Below I've posted something that will make you smile for days: three clips from the Marx Brothers second feature film, "Animal Crackers", shot in 1930 and taken from their hit play of the 1928-29 season (which they were performing at night while shooting "The Cocoanuts", their first feature, by day at the Paramount Long Island Studios).

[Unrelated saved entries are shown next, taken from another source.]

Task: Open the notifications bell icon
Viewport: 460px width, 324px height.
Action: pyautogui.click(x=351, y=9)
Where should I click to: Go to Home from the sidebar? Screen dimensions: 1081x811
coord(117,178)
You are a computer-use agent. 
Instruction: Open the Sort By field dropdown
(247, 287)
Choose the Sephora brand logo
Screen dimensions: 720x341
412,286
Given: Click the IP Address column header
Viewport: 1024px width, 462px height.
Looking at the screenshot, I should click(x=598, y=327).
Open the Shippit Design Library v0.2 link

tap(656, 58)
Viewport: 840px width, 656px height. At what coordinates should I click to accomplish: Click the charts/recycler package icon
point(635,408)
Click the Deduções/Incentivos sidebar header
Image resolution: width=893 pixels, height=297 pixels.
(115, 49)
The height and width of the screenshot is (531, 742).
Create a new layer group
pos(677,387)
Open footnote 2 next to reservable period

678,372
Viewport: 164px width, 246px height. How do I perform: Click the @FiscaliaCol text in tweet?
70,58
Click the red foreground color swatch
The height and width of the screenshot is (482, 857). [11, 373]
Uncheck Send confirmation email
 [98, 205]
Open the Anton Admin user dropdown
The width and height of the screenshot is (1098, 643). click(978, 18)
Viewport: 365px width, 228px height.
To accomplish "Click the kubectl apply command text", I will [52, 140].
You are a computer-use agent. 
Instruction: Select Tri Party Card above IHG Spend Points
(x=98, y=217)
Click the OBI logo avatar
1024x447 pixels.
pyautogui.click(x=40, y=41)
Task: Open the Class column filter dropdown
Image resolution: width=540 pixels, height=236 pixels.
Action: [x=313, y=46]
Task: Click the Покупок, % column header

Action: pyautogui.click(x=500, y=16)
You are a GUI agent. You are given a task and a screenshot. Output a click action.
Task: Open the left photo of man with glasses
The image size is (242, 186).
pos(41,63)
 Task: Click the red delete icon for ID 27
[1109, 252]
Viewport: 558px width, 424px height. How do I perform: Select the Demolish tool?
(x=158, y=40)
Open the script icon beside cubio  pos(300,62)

When Marx Brothers movies are discussed, they are generally broken into two main categories--Paramount (the first five features up through "Duck Soup") and MGM ("A Night At the Opera" and the next--and increasingly less impressive--four movies). (The two worthless coda items, "A Night In Casablanca" and "Love Happy" rarely rate their own discussion group. Consider them post-Marxist.) The Paramount's and the MGM's are as different as night and day and tend to divide people up along the same lines that sepearate those who grew up watching Disney and those of us (me, for instance) that would have nothing to do with anything but Warner Brothers cartoons. The MGM user-friendly Marx Brothers movies haven't, to my eye, held up at all. Not only are the plotlines far too "developed" and boring, but the set-piece routines--with a couple of exceptions--are too self-consciously "zany" and simply not playing to the Marx's great strength--which was the idiosyncratic (and weirdly human) nature of each of the brothers brand of corruption. (For instance: though I laugh somewhat reluctantly at the "stateroom scene" in "A Night At The Opera", I don't think of packing too many people into a stateroom as necessarily a "Marx Brothers routine" as it has nothing to do with Groucho's bluster, Chico's seductive Ponzi-scheming machinations or Harpo's otherworldy pick-your-pocket-while-shaking-your-hand talents. You get my drift?) One way or the other, the Paramount films are what I think most of us mean when we think of these angels of our times (Kurt Vonnegut's phrase...for the Marx's or Laurel and Hardy?)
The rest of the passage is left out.